In ateneo 1.500 matricole: «Il Covid non ci ferma»

17 Dicembre 2021

Mastrocola traccia bilancio e prospettive: seimila studenti, i numeri tengono «Conti in buona salute, portiamo avanti i piani per ex manicomio e agrobioserv»

TERAMO . La conferenza stampa di fine anno del rettore dell’Università di Teramo Dino Mastrocola si è aperta con un video proiettato nella sala delle lauree del polo didattico Silvio Spaventa. A scorrere sui maxi schermi, dodici mesi di immagini ed emozioni di un 2021 che resterà nella storia dell’ateneo anche e soprattutto per il fondamentale ruolo svolto nell’emergenza pandemica.
Per cinque mesi il campus di Coste Sant’Agostino si è trasformato in hub vaccinale, accogliendo migliaia di persone. L’UniTe ha messo da parte per un po’ la sua funzione di luogo di formazione, cultura e aggregazione per porsi in prima linea nella lotta al Covid, con numeri eccezionali ricordati ieri dal rettore: in cinque mesi l’hub ha somministrato 124mila dosi di vaccino, con punte di oltre tremila al giorno.
«Se con il lavoro svolto nel nostro campus abbiamo contribuito a salvare anche una sola vita, possiamo dirci tutti orgogliosi degli sforzi messi in atto», ha detto Mastrocola. Sebbene lunga e determinante, quella dell’hub è stata pur sempre una parentesi per UniTe che, archiviata l’esperienza vaccinale, è tornata ad accogliere gli studenti: dal 4 ottobre le aule si sono popolate nuovamente e «per noi questa ripartenza è stata meravigliosa: ma attenzione, si tratta di una ripartenza giunta dopo un periodo nel quale comunque non ci siamo fermati. Nelle difficoltà dettate dalla pandemia abbiamo trovato la spinta per migliorarci: abbiamo attrezzato 62 aule alle video conferenze e alla didattica innovativa, consentendo un continuo contatto con gli studenti. L’UniTe non si è mai fermata», ha aggiunto il rettore ringraziando presidi, docenti, personale e studenti. Questi ultimi sono in tutto seimila, le matricole sono 1.500. Ma le iscrizioni si chiuderanno a febbraio, circostanza che spinge il rettore a parlare di tenuta dell’università teramana che viene fuori da un biennio difficile e che paga «la crisi generata dal Covid e dal costante calo della natalità: ma la conferma dell’andamento dello scorso anno, quando le immatricolazioni sono state 1.700 con la chiusura delle iscrizioni a giugno, ci può far parlare di buona tenuta.

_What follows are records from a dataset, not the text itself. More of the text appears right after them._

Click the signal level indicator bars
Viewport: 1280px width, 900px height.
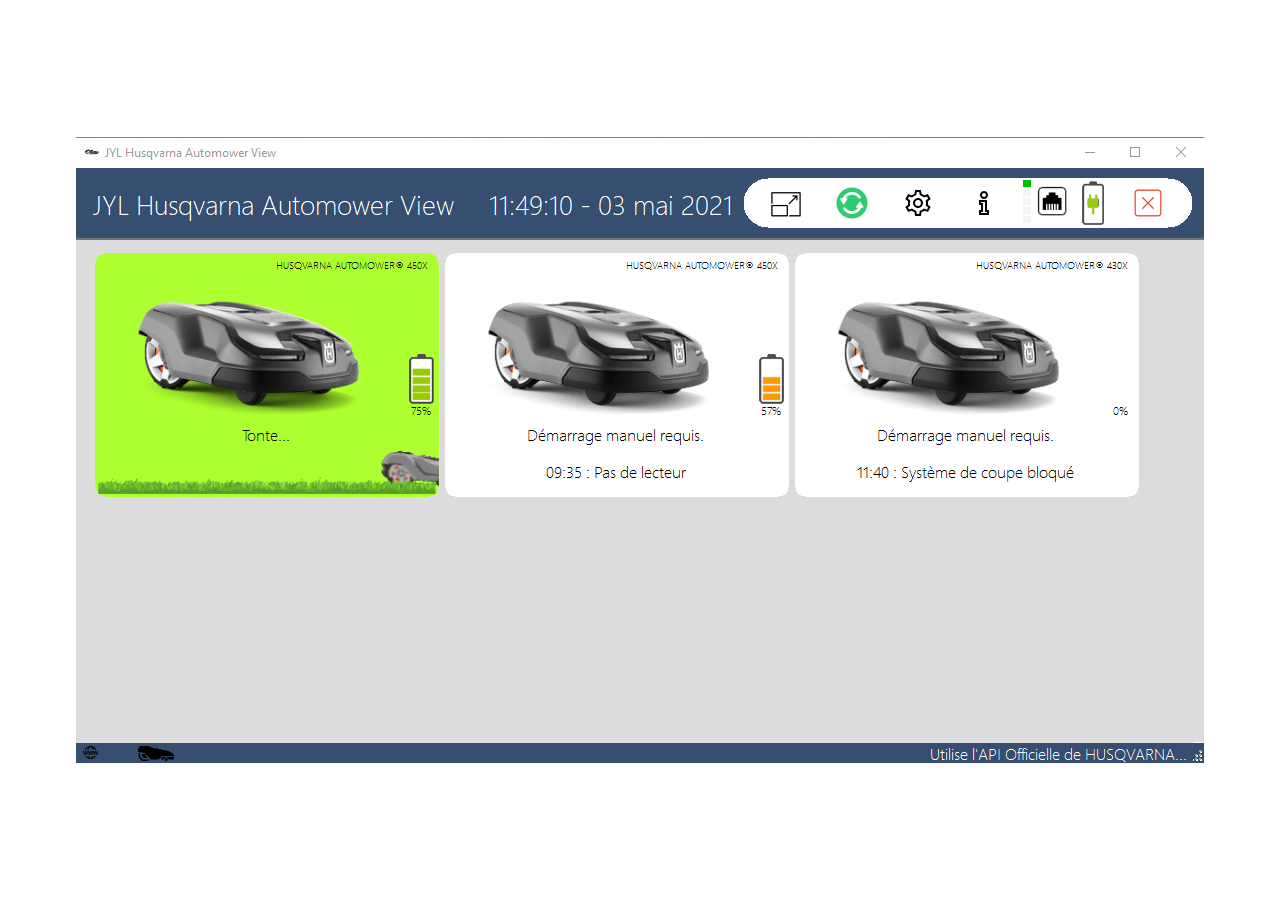[x=1026, y=202]
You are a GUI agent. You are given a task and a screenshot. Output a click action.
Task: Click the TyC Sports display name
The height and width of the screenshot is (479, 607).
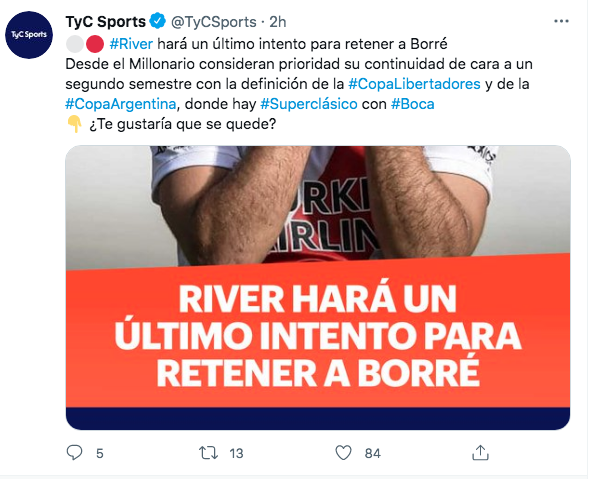(105, 22)
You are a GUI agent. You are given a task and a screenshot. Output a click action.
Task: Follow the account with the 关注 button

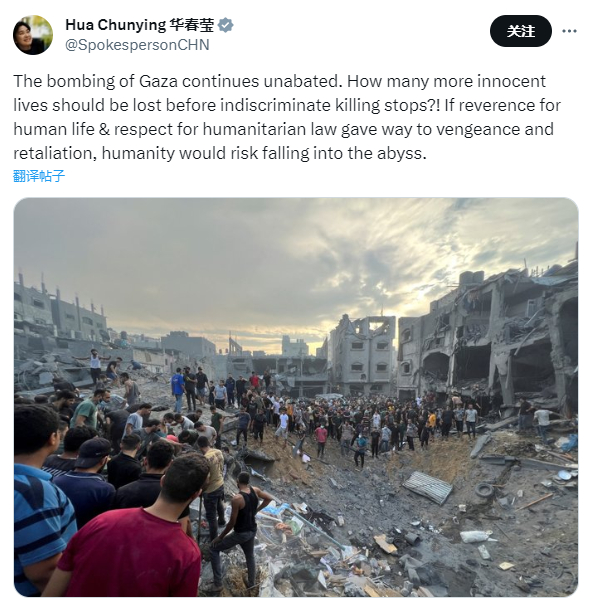520,31
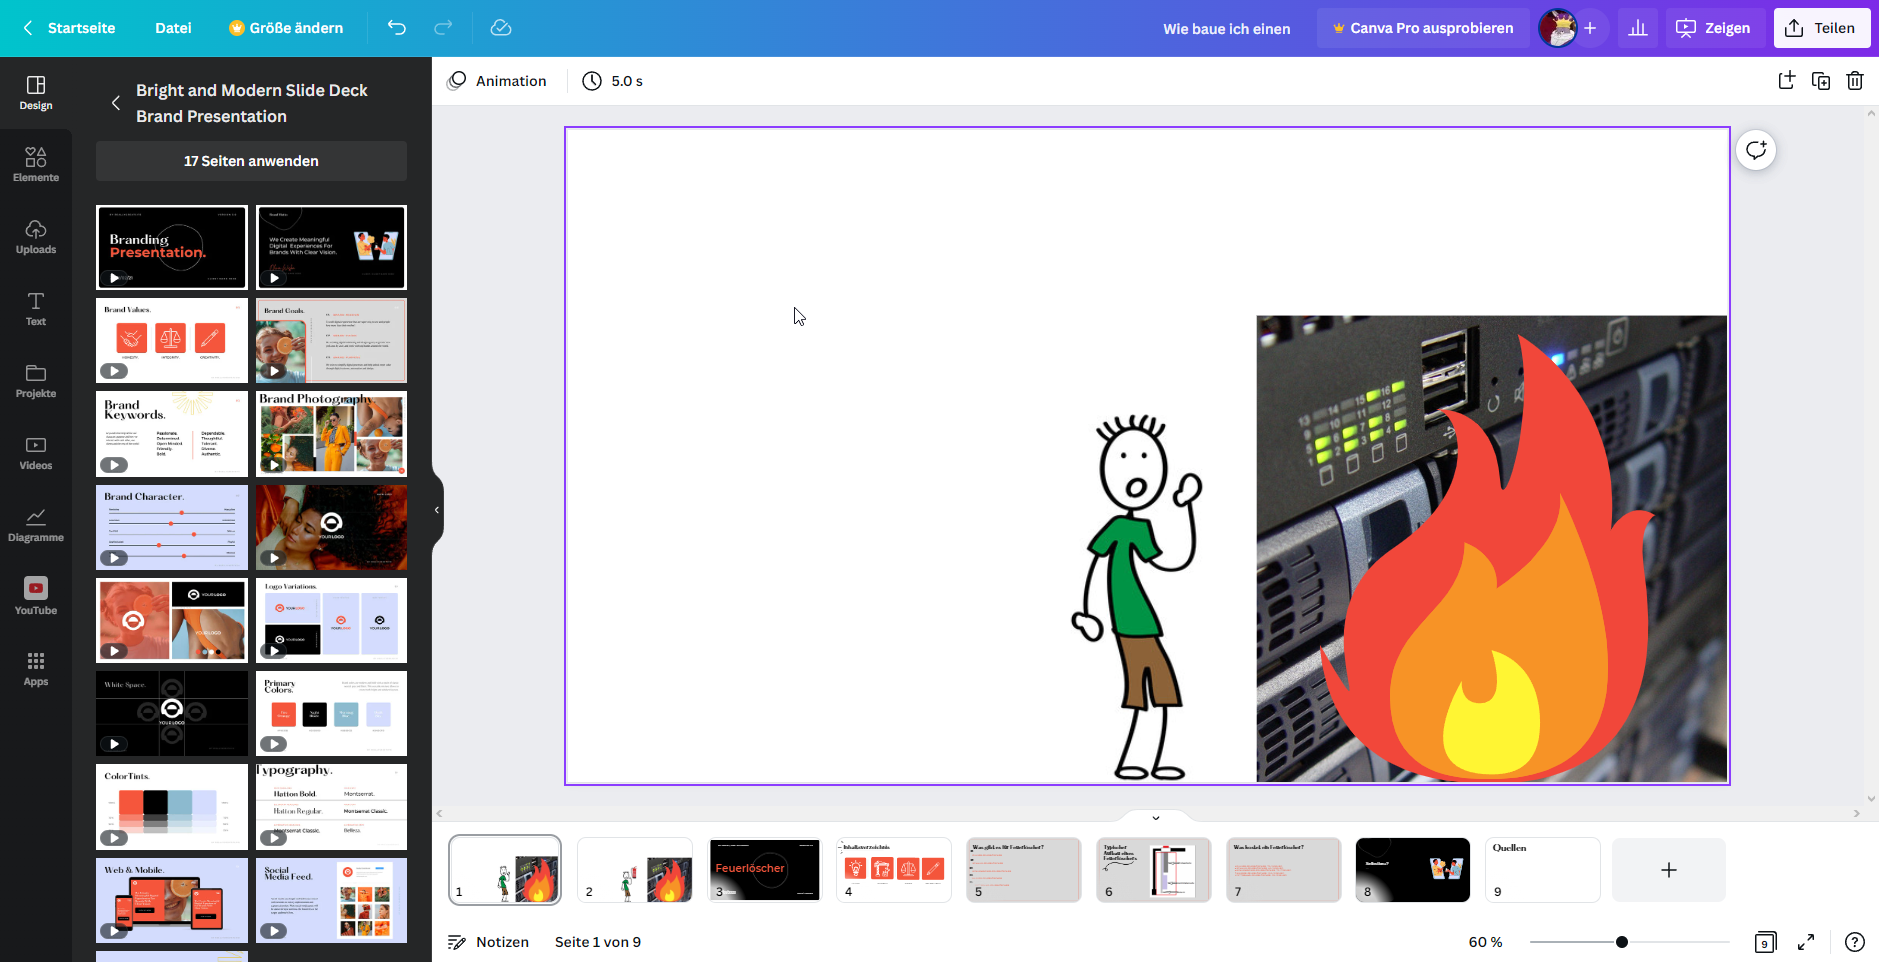Collapse the side panel with arrow handle
The width and height of the screenshot is (1879, 962).
pyautogui.click(x=437, y=510)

I numeri rappresentano uno stimolo per migliorarci, incrementando l’offerta, la ricerca, la connessione col territorio e col mondo», ha aggiunto Mastrocola ricordando come anche i bilanci di UniTe godano di buona salute grazie «alle radici piantate da chi mi ha preceduto». Riferimento chiaro al rettore emerito Luciano D'Amico, presente accanto ai presidi di facoltà, e in più di un passaggio ringraziato da Mastrocola.
In un 2021 complesso e «ricco di sfide», l’ateneo ha continuato a portare avanti i suoi «straordinari progetti quali il recupero dell’ex manicomio e dell'agrobioserv. Per entrambi siamo a buon punto e alla ricerca di ulteriori risorse anche tramite il Pnrr», ha aggiunto il rettore. Nel video di apertura, fra le centinaia di immagini magistralmente montante, anche tanti convegni ed eventi enogastronomici, scientifici, sportivi, sociali. Diversi i percorsi che UniTe ha intrapreso nel segno dell’inclusione e che guardano al mondo carcerario, ai rifugiati afgani (50 arriveranno a Teramo per studiare), alla parità di genere, alle persone con disabilità: «Come evoca la scultura di recente inaugurata, siamo una università che abbraccia le persone, il territorio, il mondo intero», ha concluso il rettore.